Under the leadership of Cindy O'Brien, The Art Factory painted murals around the Augusta Utilities Department's Highland Avenue Treatment Plant.



The Art Factory, a nonprofit arts education group, announced Wednesday that it will cease operations, citing funding shortages.

Gertrude Herbert In­stitute of Art and the Jessye Norman School for Arts will assume the management of programs offered by The Art Factory, according to a news release. Gertrude Herbert Institute and The Art Factory received grants from some of the same organizations and private foundations.

Rebekah Henry, the executive director of the Gertrude Herbert Institute, said the future of a partnership between The Art Factory and the Kroc Center of Augusta is uncertain.

“We would like to take over the arts role (at the Kroc Center) if it’s beneficial for both organizations,” Henry said.

The Art Factory was founded in 1994 to offer art education programming to underserved and low-income children.

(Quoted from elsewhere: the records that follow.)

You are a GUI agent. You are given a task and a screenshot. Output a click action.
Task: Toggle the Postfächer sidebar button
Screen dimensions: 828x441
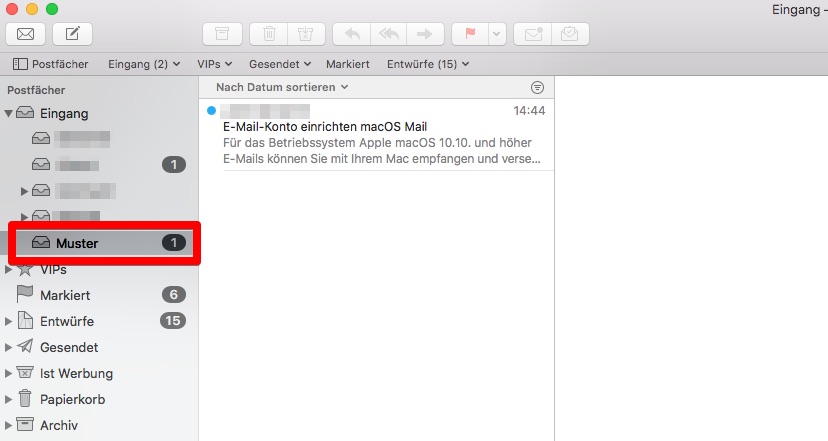(x=51, y=64)

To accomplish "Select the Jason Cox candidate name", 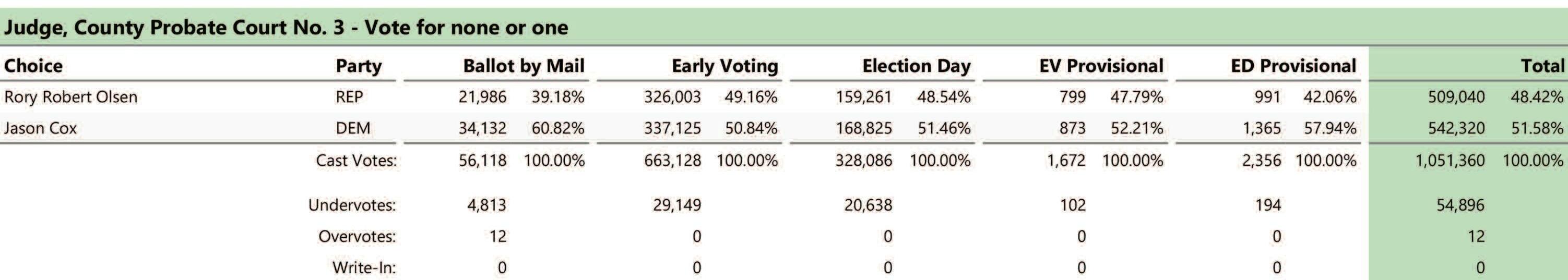I will click(40, 128).
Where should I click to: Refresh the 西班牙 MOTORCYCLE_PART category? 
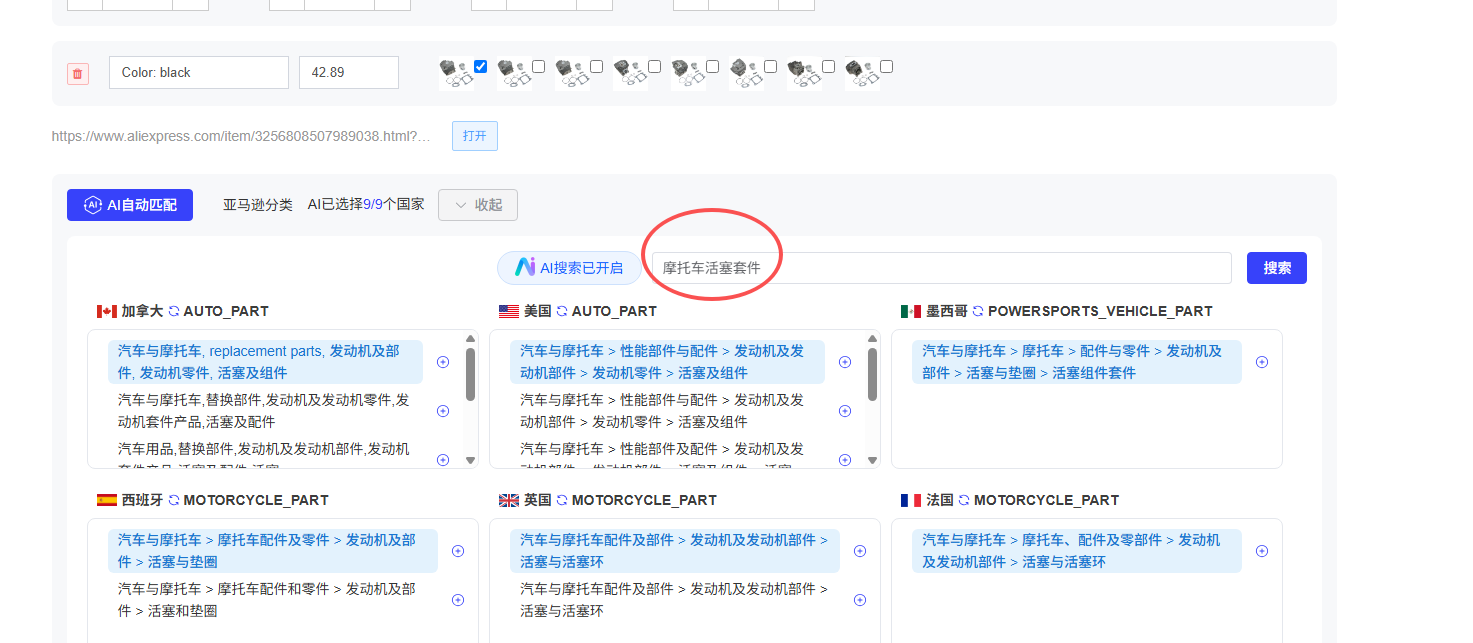174,500
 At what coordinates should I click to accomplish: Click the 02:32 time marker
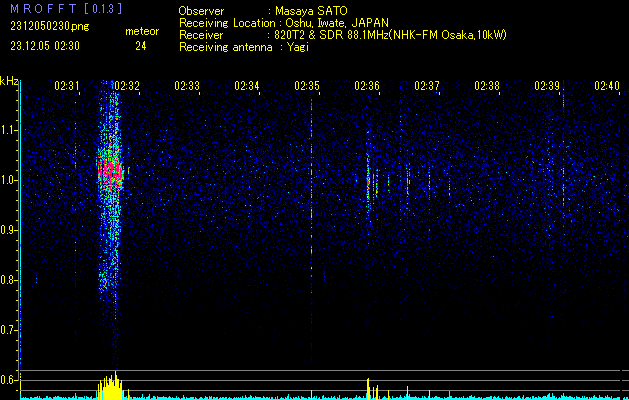tap(127, 86)
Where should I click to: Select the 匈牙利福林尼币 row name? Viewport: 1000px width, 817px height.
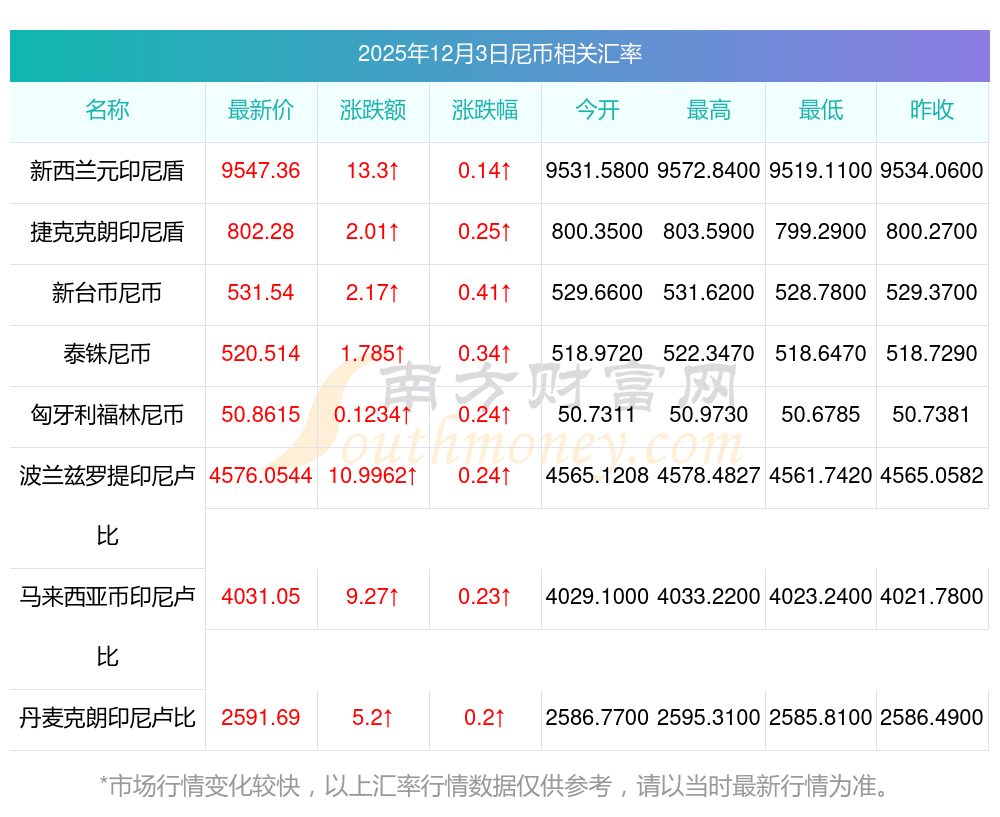click(107, 415)
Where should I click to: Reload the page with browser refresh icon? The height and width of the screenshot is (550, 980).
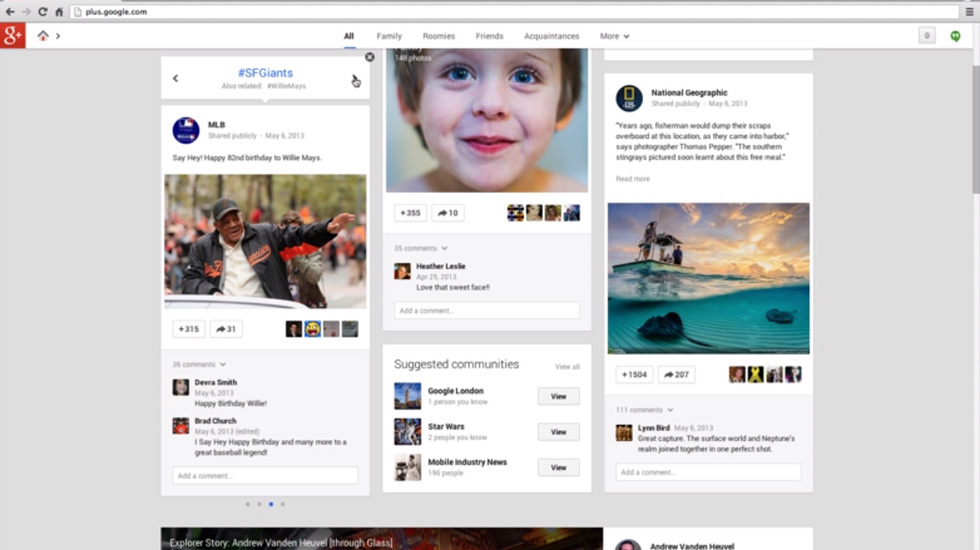pos(42,11)
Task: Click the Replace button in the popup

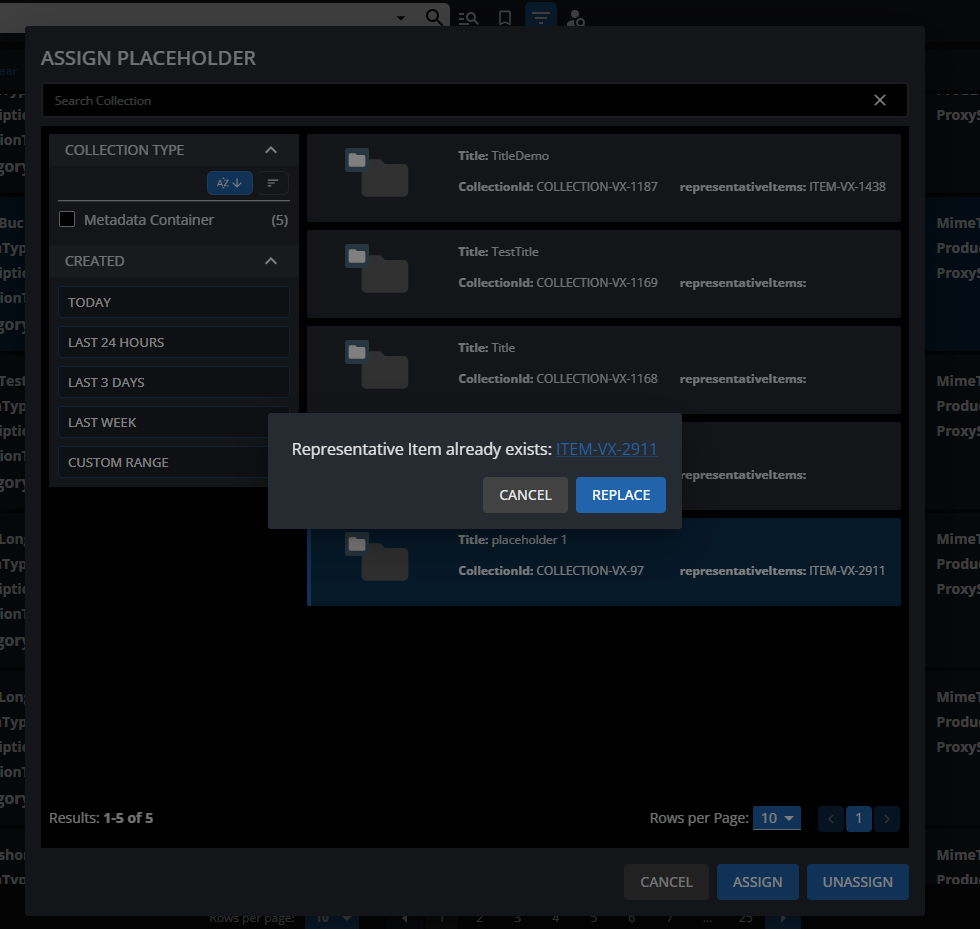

It will offer programs through May 11, when the transition with Gertrude Herbert Institute and Jessye Norman school is complete.

In December, The Art Factory’s board of directors acknowledged the organization could not support itself after several years of low funding. Staff salaries were eliminated in January, according to the news release.

With the acquisition of The Art Factory’s programs, Gertrude Herbert Institute will increase its annual outreach by about 2,000 individuals and the Jessye Norman school will increase outreach by about 580.